The demise of Peter of Colechurch's London Bridge
The following is part of a longer piece about the failure of past London Bridges. It looks at the problems of the first stone bridge which resulted in its replacement by that of John Rennie, now to be found in Arizona.
Peter, chaplain of St Mary Colechurch, rebuilt London Bridge in 1163 using elm. This was to be the last wooden bridge save for the temporary one built in 1757 at the time of major "improvements" to Peter's next bridge, the first stone crossing made at this location. His elm bridge was sacrificed to the permanence and safety of stone, a material that had first been used for bridging in England on the River Lea at Stratford. The new London Bridge was commenced in 1176 and completed around 1209, four years after Peter's death. It survived until 1831. During its 622 years it suffered various problems including fire (1212, 1504. 1633. 1666 and 1725) exacerbated by the houses built upon it, frost and ice damage plus riot and rebellion. The heads of Cade (1450) and Falconbridge (1471) were displayed on the bridge following their burning of it in the course of rebellion.

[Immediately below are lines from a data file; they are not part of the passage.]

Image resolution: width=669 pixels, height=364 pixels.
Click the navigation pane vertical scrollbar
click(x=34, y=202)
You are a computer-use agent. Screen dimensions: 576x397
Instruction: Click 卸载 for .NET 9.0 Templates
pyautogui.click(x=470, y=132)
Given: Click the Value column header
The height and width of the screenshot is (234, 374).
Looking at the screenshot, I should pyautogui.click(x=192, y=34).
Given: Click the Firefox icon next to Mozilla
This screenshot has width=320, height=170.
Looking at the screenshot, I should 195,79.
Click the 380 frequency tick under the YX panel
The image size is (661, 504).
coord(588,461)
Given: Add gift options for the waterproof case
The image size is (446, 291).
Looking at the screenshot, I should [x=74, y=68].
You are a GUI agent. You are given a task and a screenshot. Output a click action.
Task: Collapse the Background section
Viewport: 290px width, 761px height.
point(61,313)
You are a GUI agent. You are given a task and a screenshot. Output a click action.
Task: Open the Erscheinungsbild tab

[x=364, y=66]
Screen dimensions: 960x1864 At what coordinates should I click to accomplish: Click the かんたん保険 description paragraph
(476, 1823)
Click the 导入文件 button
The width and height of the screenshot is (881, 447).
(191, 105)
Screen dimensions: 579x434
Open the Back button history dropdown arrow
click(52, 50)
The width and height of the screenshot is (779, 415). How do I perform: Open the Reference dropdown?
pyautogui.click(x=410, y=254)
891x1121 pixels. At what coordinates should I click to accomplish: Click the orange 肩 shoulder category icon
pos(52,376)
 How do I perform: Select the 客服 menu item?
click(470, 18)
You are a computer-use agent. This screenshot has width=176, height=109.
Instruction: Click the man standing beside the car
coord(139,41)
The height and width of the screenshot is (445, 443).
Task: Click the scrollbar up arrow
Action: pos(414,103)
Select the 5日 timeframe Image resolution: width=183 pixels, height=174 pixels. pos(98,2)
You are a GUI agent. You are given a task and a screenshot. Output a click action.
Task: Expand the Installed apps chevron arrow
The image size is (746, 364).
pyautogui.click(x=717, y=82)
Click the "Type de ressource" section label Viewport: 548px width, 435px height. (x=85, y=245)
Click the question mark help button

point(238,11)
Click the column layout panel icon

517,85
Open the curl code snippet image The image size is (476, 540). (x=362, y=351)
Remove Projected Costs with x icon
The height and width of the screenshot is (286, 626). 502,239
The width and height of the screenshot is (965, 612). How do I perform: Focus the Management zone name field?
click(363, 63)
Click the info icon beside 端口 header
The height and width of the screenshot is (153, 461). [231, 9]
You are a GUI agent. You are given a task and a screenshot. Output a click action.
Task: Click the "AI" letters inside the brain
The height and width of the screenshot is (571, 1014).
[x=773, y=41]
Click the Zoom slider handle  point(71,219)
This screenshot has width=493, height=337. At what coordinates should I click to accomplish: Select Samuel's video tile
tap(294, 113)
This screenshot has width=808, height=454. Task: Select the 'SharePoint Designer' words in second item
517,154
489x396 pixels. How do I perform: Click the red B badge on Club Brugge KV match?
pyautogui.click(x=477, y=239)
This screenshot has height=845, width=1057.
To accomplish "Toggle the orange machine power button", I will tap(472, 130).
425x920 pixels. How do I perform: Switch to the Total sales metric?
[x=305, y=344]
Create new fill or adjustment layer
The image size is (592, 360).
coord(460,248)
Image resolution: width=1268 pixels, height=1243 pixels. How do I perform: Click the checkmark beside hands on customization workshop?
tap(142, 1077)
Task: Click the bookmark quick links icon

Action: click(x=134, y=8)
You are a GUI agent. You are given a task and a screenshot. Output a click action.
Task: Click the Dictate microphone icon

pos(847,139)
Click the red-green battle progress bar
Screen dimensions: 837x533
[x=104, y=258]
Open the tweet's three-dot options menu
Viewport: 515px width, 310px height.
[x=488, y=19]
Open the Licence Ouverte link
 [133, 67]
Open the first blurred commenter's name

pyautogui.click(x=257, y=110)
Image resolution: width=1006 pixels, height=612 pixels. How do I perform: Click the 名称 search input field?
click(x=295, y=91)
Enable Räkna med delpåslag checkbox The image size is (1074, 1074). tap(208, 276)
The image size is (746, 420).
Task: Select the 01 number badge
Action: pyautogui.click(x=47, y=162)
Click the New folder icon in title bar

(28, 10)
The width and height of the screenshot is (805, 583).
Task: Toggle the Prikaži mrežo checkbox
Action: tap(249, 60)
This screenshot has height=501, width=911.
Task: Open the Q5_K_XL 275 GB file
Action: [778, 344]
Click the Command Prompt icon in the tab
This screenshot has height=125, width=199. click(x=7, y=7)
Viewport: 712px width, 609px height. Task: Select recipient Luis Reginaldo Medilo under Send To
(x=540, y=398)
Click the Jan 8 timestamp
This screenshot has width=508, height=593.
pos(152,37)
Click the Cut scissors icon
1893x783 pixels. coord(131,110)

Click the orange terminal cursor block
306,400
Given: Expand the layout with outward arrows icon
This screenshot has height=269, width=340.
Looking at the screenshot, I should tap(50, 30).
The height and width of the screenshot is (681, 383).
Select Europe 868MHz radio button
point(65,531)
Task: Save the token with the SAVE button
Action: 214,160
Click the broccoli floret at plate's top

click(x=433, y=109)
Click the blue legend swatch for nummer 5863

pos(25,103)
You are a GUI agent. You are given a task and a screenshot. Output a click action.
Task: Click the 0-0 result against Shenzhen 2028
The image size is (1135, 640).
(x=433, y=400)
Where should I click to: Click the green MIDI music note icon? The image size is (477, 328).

The demise of this medieval bridge after such a long life can be reviewed initially from two viewpoints - the problems on the bridge and the problems under it. By the mid-18th century the bridge was essentially the medieval one and was being maintained in that image. It still carried houses some of which had been re-erected in 1745 to designs by George Dance the Elder; the drawbridge in the centre had been replaced in 1722 despite its lack of use and the Great Stone Gate at the Southwark end was replaced in 1728. The Chapel of St Thomas had been converted into dwellings and by 1753 incorporated a warehouse and shop. Tolls were charged until 1782. Why then should it have been destroyed, instead of being preserved as an historic monument after such a long survival?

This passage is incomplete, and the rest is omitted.